Last Updated:Mar 07, 2025

This topic walks you through a simple user profile analysis experiment to describe how to use DataWorks and E-MapReduce (EMR) to synchronize data, develop data, and perform O&M on nodes. In this topic, you can learn about the background information, workflow design, DataWorks services involved in the experiment, and experiment data.

Experiment design

Background information

To help your enterprise better formulate operational strategies, you must obtain basic user profile data from user behavior on websites, such as the geographical and social attributes of users, to periodically perform a user profile analysis. This can help you perform fine-grained operations on website traffic. To do this, you must use DataWorks to perform the following operations:

  • Synchronize data.

  • Process data.

  • Manage data.

  • Consume data.

Workflow design

For this experiment, you can complete user profile analysis by using DataWorks and EMR. The procedure contains the following steps:

  1. In Data Integration, extract basic user information and website access logs of users from different data sources to a compute engine.

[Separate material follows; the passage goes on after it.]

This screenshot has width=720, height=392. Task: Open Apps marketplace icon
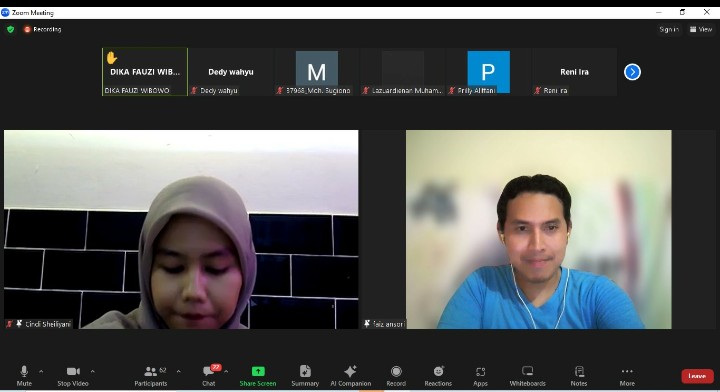480,376
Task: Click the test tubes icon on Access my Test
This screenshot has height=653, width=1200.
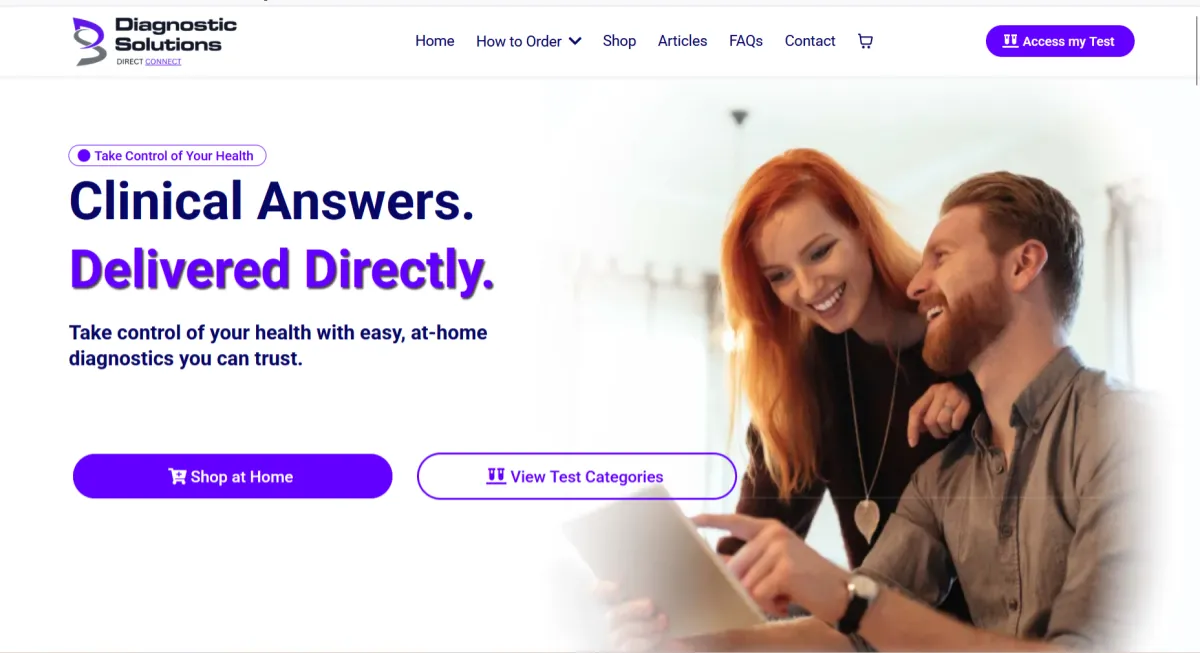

  2. Process and split the website access logs of users in the compute engine into fields that can be analyzed.

  3. Aggregate the basic user information and the processed website access logs of users in the compute engine.

  4. Further process the data to generate a basic user profile.

DataWorks services involved

The following table describes the use of different DataWorks services in each step of the experiment.

Step

Operation

Phase-specific objective

Synchronize data

Configure a synchronization node to synchronize the basic user information that is stored in ApsaraDB RDS for MySQL and website access logs of users that are stored in Object Storage Service (OSS) to EMR.

Learn how to perform the following operations:

  • Synchronize data from different data sources to EMR.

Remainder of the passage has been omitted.